You honestly would not read about it. Following the RBNZ marvelous and necessary move to lift bank capital ratios to something approximating safe, APRA has declared war upon it:
The Australian Prudential Regulation Authority (APRA) has released a strengthened prudential standard aimed at mitigating contagion risk within banking groups.
The updated Prudential Standard APS 222 Associations with Related Entities (APS 222) will further reduce the risk of problems in one part of a corporate group having a detrimental impact on an authorised deposit-taking institution (ADI).
Deputy Chair John Lonsdale said APRA began consulting last July on proposed changes to APS 222 to incorporate some of the lessons learned from the global financial crisis.

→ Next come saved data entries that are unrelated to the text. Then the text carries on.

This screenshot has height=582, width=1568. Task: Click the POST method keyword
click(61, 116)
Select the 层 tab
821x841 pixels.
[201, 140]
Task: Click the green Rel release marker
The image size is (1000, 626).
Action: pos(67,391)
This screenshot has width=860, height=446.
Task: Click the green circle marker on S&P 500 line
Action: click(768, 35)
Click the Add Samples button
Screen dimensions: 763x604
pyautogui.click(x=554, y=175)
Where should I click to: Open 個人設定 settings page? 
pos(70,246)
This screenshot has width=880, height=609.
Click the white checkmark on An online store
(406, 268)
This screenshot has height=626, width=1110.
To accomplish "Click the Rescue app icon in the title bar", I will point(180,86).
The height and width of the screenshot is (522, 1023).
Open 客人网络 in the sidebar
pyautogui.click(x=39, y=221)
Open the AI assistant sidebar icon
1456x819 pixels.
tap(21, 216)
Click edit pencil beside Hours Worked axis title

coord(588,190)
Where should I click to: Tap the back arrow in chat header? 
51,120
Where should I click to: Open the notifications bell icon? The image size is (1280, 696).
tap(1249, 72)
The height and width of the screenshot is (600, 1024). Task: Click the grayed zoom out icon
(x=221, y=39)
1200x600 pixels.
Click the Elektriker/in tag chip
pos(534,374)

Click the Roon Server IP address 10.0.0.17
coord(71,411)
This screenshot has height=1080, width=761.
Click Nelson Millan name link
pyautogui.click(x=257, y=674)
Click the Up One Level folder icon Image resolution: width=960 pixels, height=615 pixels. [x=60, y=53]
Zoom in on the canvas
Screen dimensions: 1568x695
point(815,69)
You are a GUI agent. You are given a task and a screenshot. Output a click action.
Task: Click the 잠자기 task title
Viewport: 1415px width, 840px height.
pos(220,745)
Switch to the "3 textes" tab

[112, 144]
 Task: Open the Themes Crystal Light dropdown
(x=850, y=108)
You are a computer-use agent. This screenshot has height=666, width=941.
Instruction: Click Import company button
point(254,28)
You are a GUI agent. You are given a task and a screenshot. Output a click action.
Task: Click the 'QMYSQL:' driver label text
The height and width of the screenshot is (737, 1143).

“Concessions in the existing framework led to some ADIs establishing operations in foreign jurisdictions, which are managed and funded within the domestic bank.
“APRA has only limited visibility of these operations, which also fall outside the purview of foreign regulators. They complicate operating structures and there is no certainty their assets would be available to an ADI if it were to enter resolution. There are currently around 100 such operations within a small number of ADIs.
“Additionally, if an ADI were to fully utilise some of the limits within the existing framework, they would be exposed to excessive levels of contagion risk,” Mr Lonsdale said.
APRA received submissions from 10 stakeholders to its consultation; most supported updating the requirements, however some raised concerns about the complexity of implementing certain proposed changes.
Responding to the consultation, APRA confirmed that APS 222 will be updated to include:
- a broader definition of related entities that includes board directors and substantial shareholders;
- revised limits on the extent to which ADIs can be exposed to related entities;
- minimum requirements for ADIs to assess contagion risk; and
- removing the eligibility of ADIs’ overseas subsidiaries to be regulated under APRA’s Extended Licensed Entity framework.
Additionally, APRA will require ADIs to regularly assess and report on their exposure to step-in risk – the likelihood that they may need to “step in” to support an entity to which they are not directly related.
Mr Lonsdale said the stronger APS 222 will enhance the prudential safety of ADIs and reinforce financial system stability.
“As we saw during the global financial crisis, deficiencies in governance or internal controls in one part of a corporate group can quickly spread and cause financial or reputational damage to an ADI. Furthermore, complex group structures could potentially make it difficult for APRA to resolve an ADI quickly and protect depositors’ savings in the unlikely event of a bank failure.
“By updating and strengthening the requirements of APS 222, APRA will ensure ADIs are better able to monitor, manage and control contagion risk within their organisations.
“While aspects of the revised standard will have a material impact on some ADIs, we have adjusted our original proposals in some areas to make the requirements less burdensome. We are open to considering appropriate transition arrangements on a case-by-case basis where specific entities request it,” Mr Lonsdale said.
The new APS 222 will come into effect from 1 January 2021.
In other words, rather than replicate the RBNZ’s excellent policy initiative, APRA has told it to go fuck itself.
To wit, ANZ has followed up at the AFR:
ANZ Bank says it may be forced to ration capital allocated to New Zealand after the prudential regulator slashed the ceiling on capital allocated to foreign subsidiaries.
…”APRA’s announcement today means, all else being equal, ANZ could have limited capacity to inject capital into ANZ NZ,” the bank said in a statement.
ANZ said the ultimate impact of the changes would depend on a number of moving parts including ANZ’s balance sheet at the start date and the outcome of consultations with both APRA and RBNZ on capital requirements and composition.
The irony, of course, is that the RBNZ is only on the move because Australian capital standards are so hopelessly lax and it can’t trust Australian regulators post-royal commision.
The response from APRA is to declare that if Aussie banks can’t run mortgage fraud ponzi schemes in New Zealand then the entire Aussie financial system is packing up the bat and ball and going home.
What a shameful country we have become.